> _Your objective_: The lines needed are those below that contain the word "agent"; copy each one.

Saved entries
────────
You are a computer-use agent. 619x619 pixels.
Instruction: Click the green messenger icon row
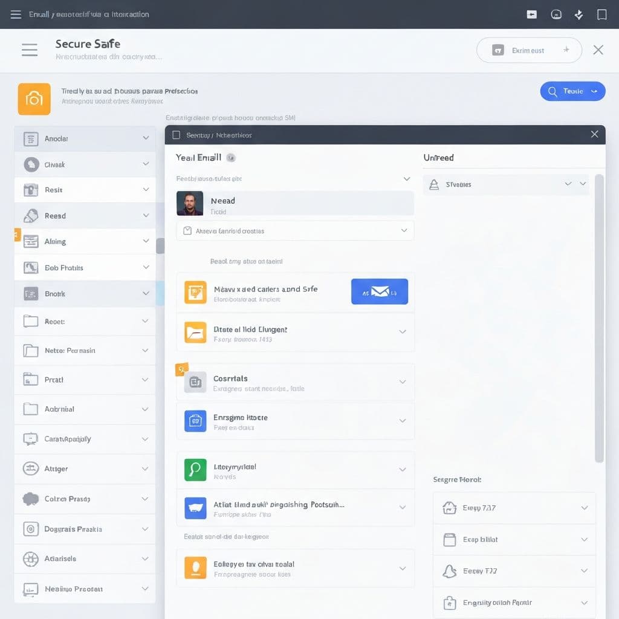195,470
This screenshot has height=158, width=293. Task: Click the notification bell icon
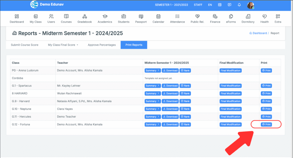coord(239,5)
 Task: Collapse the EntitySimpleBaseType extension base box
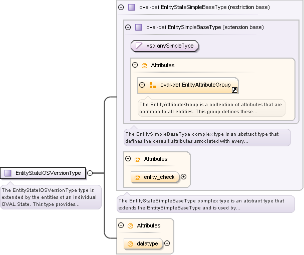point(128,27)
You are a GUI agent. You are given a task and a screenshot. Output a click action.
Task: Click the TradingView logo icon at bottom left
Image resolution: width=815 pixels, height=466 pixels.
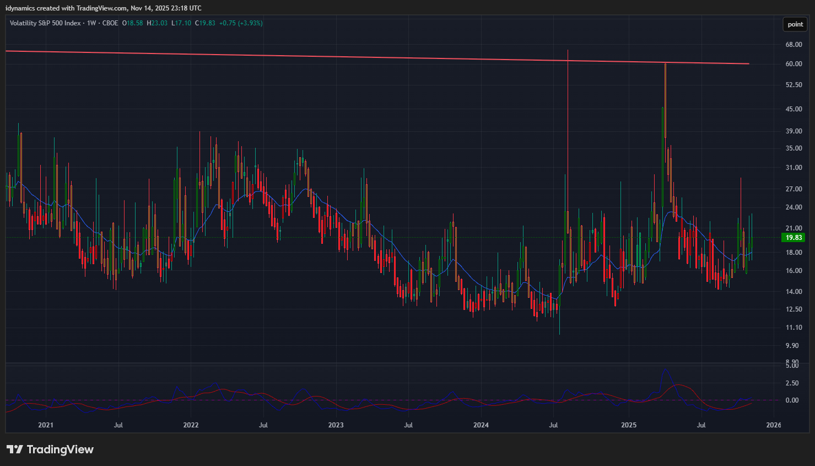click(x=15, y=449)
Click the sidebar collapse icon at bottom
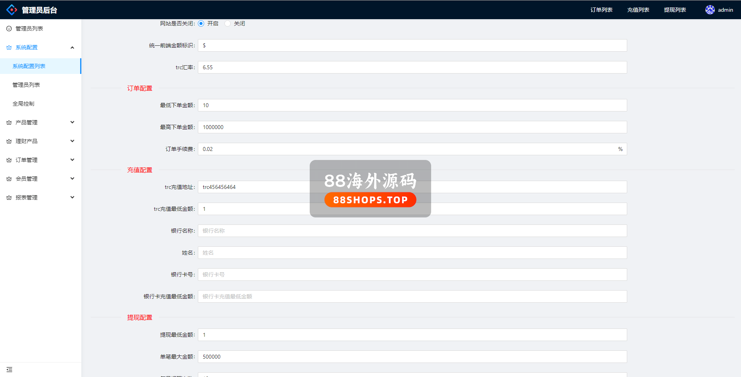Image resolution: width=741 pixels, height=377 pixels. point(9,370)
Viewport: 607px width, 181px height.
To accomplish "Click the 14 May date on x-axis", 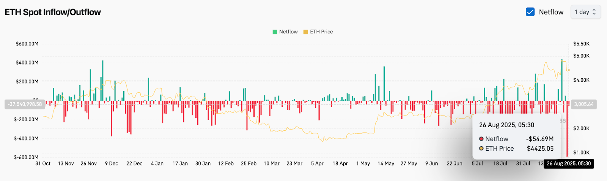I will 386,164.
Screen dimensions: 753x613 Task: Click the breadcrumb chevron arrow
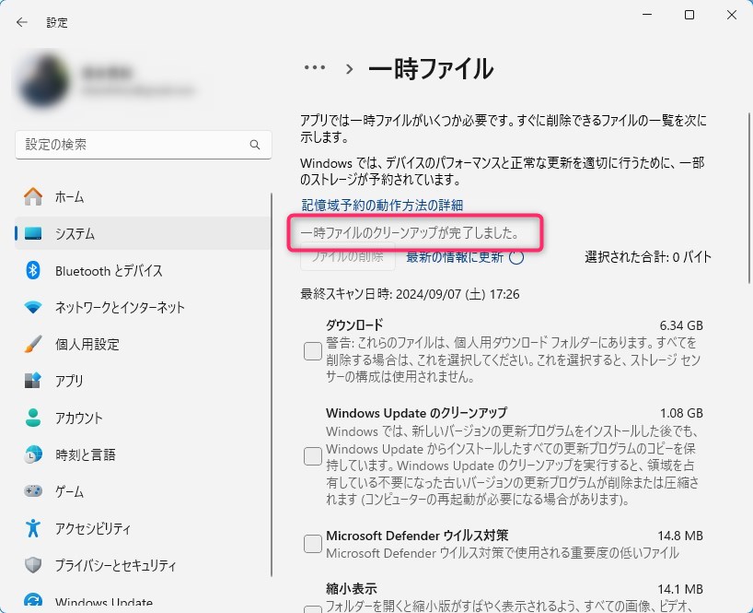point(350,68)
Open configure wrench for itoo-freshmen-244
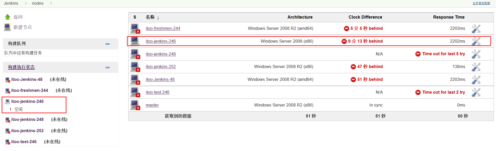This screenshot has height=151, width=496. tap(476, 29)
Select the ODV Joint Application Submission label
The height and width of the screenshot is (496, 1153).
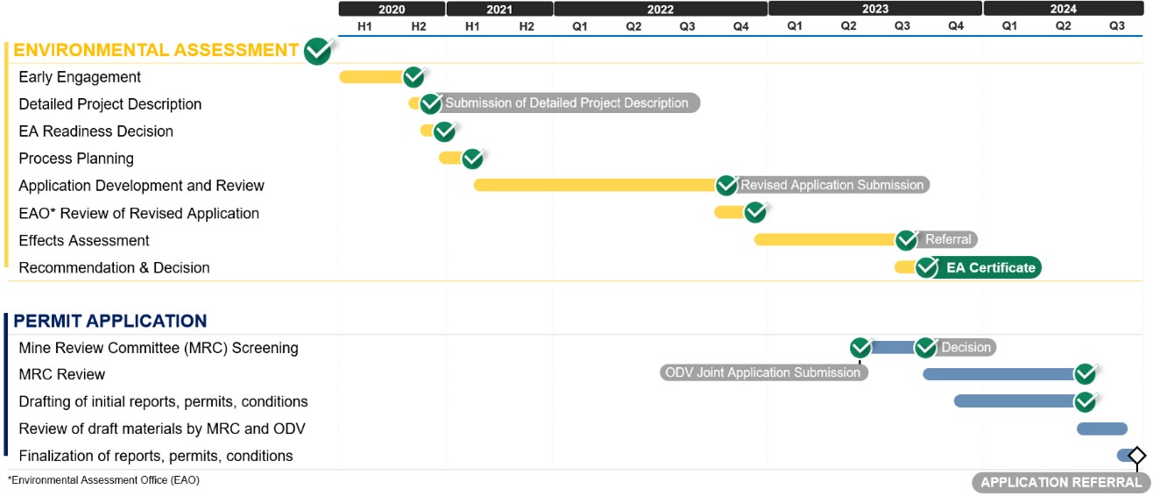click(762, 372)
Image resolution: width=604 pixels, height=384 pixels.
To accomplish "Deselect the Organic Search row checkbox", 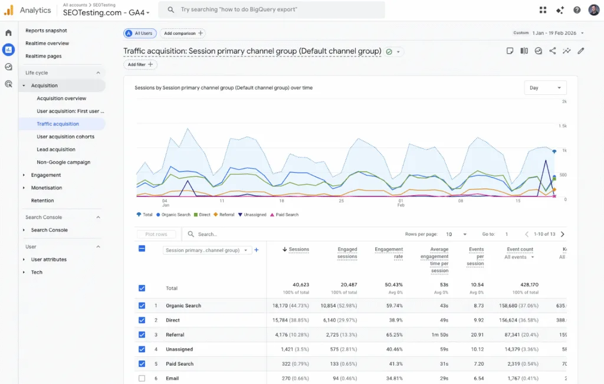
────────
> _Exercise solution_:
You are a computer-use agent. 619x619 pixels.
You are a GUI agent. You are given a task and a screenshot. Output a click action.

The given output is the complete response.